A small restaurant should keep records of its sales revenue after each meal shift as well as totals for each day. Even relatively simple cash registers will print reports tracking food sales in different categories such as entrees, appetizers and beverages, as well as sales-tax totals and amounts that customers pay in cash, checks and credit cards. Creating a spreadsheet that tracks totals in each category for each meal enables you to identify and prepare for busy shifts and compare sales across different days and weeks.
Your cooks and servers depend on your payroll system to write their weekly paychecks and withhold income and Social Security and Medicare taxes. Most restaurant employees earn wages rather than salaries; multiply employee hours by their hourly wage to determine base payroll amounts. Servers and bartenders are also liable for payroll taxes on income they earn in tips, so ask them to report their tip income on their time sheets. Deduct income tax using IRS tax tables, and multiply tip and wage income by .0565 as of 2012 to determine Social Security and Medicare withholdings.
Adding up your restaurant’s expenses will help you to determine how much you have actually earned. Keep all of your sales receipts, organize them by date and enter the totals in a ledger divided into columns that correspond to categories of expenses. Devote columns to food and alcohol purchases, as well as payroll expenses, rent, utilities, advertising, maintenance and repairs. Calculate your total monthly expenses in each category and then add all of the categories to calculate your overall monthly expenses. Subtract your expenses from your revenue to determine net profit.

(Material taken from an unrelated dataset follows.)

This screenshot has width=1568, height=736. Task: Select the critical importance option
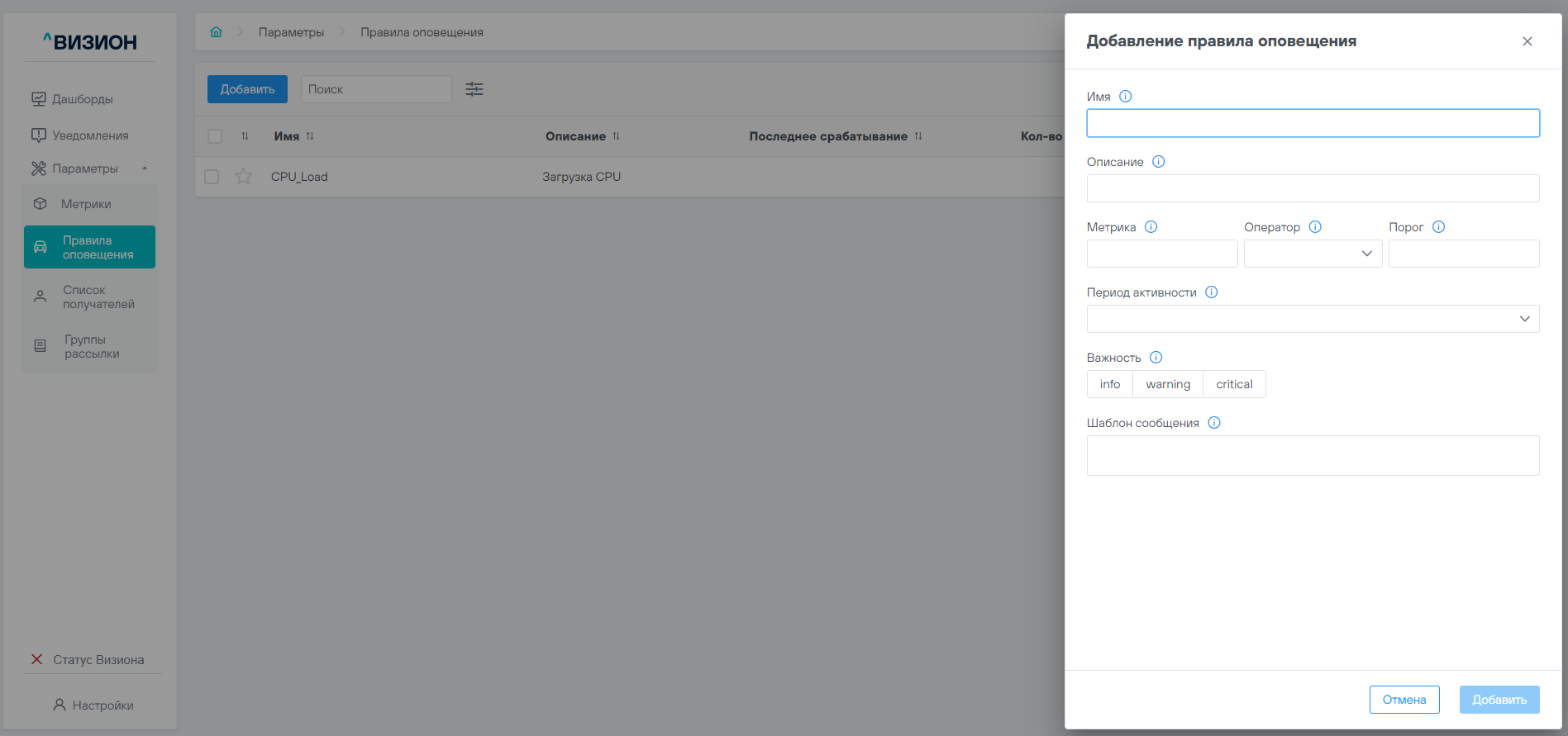[x=1233, y=384]
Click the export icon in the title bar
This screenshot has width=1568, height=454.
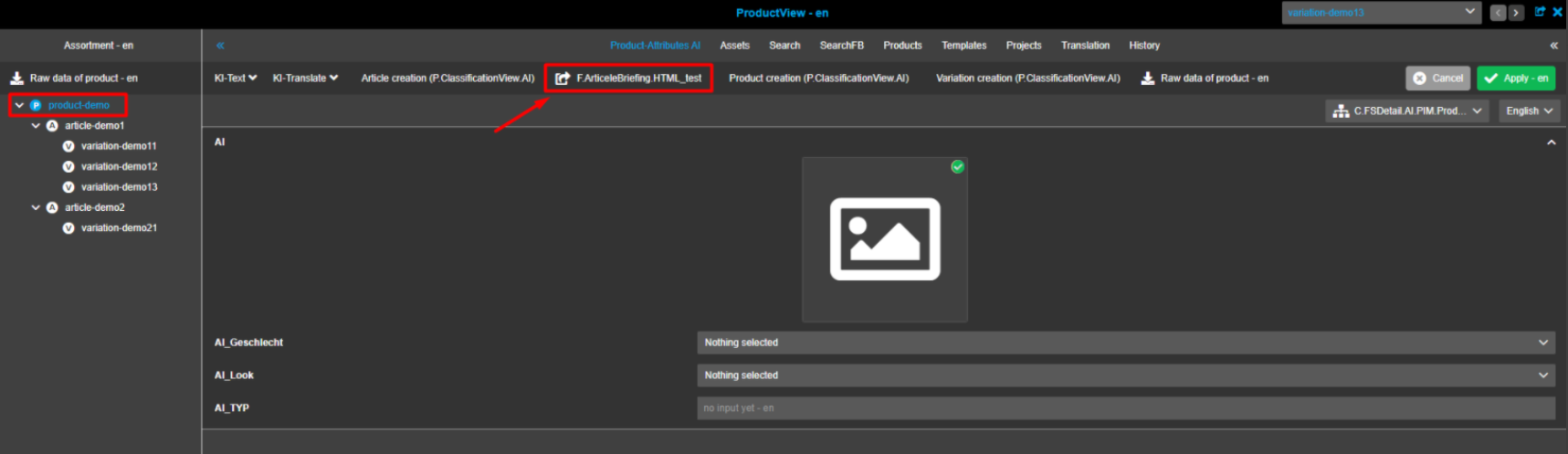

Your restaurant must periodically report sales and payroll amounts to various state, local and federal governments, and pay taxes on these amounts. Restaurant sales are retail sales, which are subject to local and state sales taxes in most states. Payroll amounts are subject to state unemployment insurance and industrial insurance taxes. In addition, you must remit withheld federal payroll taxes along with your employer’s share of Social Security and Medicare taxes. Deposit schedules for these taxes vary relative to your payroll volume and the schedule that the IRS provides for you when you register as an employer. As a business owner, you must also pay federal income tax annually based on your restaurant’s net profit.